Rewrite everything from the line containing "The image size is (877, 725)." down to the line containing "Action: [237, 86]" as a JSON list of strings, one string per line, with blank lines left out.

━━━━━ RECORDED INFORMATION ━━━━━

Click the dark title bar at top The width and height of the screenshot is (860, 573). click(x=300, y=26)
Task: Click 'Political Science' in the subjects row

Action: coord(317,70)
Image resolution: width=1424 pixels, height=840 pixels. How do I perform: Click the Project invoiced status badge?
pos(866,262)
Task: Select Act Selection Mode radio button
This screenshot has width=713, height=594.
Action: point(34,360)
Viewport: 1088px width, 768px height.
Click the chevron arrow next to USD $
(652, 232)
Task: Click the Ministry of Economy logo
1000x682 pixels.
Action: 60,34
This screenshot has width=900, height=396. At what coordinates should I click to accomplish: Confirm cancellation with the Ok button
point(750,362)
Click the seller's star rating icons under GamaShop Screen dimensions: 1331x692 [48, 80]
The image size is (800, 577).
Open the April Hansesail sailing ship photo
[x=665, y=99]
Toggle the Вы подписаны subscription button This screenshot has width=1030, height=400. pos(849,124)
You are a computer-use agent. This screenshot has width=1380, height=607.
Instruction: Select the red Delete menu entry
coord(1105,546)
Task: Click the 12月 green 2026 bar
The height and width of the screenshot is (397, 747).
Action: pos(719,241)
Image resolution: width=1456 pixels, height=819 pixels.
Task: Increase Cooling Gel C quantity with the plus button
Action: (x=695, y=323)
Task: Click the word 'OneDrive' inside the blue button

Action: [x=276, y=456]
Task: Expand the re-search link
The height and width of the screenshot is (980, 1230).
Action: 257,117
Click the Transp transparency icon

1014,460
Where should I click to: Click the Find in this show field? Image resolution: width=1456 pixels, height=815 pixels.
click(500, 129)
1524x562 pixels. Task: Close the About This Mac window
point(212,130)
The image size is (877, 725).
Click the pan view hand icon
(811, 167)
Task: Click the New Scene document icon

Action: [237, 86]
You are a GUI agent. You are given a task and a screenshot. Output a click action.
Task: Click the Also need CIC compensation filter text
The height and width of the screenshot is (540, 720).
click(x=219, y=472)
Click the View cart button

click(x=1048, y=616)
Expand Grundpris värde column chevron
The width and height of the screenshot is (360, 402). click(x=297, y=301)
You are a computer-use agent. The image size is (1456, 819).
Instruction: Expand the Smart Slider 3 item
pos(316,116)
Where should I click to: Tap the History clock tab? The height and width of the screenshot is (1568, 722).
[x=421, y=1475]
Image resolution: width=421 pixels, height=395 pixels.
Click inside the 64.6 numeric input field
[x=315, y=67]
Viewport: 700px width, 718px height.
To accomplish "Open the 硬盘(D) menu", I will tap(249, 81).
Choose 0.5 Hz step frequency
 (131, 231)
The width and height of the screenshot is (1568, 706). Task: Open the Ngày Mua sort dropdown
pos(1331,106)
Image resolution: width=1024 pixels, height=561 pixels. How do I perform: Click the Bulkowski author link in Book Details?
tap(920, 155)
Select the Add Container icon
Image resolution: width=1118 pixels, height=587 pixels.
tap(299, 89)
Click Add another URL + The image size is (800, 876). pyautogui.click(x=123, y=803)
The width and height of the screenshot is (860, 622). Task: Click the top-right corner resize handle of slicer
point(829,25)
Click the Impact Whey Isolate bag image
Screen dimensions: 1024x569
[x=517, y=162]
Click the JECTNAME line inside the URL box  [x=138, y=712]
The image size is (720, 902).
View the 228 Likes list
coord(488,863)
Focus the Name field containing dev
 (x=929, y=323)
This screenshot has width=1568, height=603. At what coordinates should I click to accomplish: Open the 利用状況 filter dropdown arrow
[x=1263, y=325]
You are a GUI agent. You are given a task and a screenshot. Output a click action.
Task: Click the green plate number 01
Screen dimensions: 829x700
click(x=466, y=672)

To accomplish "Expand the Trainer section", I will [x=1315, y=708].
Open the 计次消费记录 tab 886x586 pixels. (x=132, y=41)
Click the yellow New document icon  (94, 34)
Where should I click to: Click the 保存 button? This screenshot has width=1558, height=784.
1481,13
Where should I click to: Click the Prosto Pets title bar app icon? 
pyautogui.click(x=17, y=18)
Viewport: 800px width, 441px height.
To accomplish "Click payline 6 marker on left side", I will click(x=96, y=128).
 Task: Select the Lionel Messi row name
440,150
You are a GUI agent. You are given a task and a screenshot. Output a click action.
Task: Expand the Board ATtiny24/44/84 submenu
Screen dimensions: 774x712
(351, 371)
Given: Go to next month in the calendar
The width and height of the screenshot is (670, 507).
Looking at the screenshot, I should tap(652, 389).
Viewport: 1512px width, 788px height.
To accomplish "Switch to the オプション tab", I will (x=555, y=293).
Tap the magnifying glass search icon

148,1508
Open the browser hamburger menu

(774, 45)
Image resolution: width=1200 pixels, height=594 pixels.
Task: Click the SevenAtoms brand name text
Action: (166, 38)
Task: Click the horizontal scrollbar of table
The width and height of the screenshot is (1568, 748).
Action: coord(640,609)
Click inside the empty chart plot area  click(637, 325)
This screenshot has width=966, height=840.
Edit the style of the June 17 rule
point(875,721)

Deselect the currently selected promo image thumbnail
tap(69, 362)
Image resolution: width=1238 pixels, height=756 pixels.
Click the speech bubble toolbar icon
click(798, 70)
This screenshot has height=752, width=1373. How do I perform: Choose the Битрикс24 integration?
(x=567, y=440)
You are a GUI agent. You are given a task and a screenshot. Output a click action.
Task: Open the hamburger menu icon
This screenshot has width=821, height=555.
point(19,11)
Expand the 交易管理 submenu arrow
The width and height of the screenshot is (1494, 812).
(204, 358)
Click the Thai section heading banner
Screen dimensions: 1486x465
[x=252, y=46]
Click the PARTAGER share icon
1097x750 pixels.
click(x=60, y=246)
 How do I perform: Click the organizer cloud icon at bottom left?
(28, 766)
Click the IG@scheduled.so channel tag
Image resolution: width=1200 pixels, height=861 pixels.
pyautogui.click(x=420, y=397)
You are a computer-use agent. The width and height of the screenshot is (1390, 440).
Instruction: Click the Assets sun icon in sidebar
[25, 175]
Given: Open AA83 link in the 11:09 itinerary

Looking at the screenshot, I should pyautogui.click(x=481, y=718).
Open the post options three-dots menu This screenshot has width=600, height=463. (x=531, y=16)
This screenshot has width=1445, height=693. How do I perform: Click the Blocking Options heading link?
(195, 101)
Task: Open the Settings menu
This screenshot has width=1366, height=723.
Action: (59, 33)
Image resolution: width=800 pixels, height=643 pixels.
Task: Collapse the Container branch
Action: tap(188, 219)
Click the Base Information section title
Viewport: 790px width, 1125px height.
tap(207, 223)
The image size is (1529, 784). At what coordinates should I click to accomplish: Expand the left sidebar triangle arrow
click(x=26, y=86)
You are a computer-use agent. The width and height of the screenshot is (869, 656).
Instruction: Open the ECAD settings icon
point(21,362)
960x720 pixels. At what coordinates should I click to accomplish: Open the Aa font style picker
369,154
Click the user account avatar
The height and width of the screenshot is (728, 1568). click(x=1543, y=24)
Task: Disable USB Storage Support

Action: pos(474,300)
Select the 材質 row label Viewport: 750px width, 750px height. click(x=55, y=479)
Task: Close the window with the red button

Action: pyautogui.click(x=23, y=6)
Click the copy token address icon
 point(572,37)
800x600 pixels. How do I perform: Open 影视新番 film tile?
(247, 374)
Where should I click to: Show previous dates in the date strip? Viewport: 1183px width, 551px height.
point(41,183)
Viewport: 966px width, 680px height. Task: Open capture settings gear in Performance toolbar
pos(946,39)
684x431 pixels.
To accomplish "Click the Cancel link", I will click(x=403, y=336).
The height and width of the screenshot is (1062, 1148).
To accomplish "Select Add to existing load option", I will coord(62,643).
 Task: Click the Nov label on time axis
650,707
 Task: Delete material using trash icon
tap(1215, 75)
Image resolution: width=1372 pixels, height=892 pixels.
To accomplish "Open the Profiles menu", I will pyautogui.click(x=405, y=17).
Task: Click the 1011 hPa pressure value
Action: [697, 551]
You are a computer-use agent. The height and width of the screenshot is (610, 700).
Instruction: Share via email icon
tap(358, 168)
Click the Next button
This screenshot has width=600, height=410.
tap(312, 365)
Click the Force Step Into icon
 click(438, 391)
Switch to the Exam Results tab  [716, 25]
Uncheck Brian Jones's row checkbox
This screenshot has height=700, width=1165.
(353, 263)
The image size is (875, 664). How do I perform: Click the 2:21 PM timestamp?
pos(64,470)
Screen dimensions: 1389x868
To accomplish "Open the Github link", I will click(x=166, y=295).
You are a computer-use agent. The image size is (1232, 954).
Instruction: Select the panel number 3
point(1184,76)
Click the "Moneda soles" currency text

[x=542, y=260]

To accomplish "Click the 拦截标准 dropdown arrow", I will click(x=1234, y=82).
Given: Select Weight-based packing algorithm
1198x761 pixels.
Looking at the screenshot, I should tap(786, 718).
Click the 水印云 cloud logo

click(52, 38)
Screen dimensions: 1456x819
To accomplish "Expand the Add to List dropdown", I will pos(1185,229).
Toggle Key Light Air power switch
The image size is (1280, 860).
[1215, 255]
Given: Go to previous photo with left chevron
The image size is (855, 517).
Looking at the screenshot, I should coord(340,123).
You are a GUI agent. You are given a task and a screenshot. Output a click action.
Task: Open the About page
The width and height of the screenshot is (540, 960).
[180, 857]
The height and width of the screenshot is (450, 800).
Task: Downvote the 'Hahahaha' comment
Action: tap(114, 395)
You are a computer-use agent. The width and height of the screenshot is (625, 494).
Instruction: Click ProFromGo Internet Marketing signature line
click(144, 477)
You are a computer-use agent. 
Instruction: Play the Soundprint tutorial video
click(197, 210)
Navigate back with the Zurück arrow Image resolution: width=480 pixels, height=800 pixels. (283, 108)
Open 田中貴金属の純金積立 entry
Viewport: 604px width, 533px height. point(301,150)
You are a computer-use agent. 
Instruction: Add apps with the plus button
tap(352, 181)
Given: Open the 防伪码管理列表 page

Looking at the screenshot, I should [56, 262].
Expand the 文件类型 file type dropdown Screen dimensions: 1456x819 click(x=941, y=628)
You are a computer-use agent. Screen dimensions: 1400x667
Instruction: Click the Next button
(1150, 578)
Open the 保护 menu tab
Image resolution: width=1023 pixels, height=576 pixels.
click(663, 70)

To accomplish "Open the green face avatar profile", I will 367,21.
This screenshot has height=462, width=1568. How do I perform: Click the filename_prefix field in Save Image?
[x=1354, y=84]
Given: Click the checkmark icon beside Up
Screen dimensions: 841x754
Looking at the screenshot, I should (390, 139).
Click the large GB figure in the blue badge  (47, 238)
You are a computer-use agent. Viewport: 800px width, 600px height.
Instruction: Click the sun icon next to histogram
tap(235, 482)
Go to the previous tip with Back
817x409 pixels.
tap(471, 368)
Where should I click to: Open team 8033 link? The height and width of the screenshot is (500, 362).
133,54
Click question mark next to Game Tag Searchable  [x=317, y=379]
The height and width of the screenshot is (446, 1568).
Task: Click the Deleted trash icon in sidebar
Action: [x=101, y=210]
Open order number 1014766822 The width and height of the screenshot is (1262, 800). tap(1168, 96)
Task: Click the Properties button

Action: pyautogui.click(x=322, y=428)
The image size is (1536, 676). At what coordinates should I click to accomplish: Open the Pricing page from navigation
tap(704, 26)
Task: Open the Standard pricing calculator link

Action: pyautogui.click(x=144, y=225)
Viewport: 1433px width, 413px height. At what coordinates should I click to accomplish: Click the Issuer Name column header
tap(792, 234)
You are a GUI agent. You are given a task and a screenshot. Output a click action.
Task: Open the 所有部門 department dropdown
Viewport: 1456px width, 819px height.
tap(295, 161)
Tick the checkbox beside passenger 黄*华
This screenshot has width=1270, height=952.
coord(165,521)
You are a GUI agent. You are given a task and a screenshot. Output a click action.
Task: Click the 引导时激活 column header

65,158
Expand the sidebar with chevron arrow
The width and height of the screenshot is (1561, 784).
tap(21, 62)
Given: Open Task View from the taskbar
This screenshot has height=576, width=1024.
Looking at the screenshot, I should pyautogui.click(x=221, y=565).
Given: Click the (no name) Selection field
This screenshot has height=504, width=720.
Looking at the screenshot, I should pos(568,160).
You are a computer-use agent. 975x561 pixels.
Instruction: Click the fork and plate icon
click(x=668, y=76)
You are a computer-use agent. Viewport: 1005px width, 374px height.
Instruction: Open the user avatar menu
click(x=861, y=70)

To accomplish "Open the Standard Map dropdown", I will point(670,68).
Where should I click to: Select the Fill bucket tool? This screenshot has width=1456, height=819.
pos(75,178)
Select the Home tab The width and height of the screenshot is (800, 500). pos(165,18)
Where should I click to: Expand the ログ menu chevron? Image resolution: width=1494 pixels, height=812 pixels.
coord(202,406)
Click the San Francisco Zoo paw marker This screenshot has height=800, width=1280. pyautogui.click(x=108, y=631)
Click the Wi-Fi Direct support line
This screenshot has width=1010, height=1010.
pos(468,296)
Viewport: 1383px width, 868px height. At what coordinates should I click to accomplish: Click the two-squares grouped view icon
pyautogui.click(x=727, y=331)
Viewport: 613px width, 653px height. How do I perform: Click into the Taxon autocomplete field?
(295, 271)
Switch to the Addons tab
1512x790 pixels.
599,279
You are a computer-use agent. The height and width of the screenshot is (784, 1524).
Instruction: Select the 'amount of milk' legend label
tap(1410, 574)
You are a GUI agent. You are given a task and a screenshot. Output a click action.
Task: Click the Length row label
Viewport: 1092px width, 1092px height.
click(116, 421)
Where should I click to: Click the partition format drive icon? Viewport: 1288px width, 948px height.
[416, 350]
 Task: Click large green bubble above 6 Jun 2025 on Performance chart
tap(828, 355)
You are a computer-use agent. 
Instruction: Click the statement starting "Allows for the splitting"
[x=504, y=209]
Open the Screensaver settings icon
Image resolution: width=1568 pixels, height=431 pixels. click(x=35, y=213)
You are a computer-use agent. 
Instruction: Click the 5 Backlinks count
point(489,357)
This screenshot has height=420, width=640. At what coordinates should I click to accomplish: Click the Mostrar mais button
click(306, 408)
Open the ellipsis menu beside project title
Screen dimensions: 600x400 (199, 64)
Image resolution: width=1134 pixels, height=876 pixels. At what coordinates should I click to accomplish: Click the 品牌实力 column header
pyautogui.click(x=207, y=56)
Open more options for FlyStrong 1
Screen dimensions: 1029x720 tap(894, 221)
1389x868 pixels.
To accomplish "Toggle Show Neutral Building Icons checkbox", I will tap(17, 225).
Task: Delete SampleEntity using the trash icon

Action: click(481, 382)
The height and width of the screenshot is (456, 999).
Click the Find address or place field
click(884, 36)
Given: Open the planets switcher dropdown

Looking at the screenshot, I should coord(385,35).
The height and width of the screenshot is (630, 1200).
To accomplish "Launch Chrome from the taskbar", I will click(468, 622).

━━━━━

▶ _THE OUTPUT_
[
  "The image size is (877, 725).",
  "Click the pan view hand icon",
  "(811, 167)",
  "Task: Click the New Scene document icon",
  "Action: [237, 86]"
]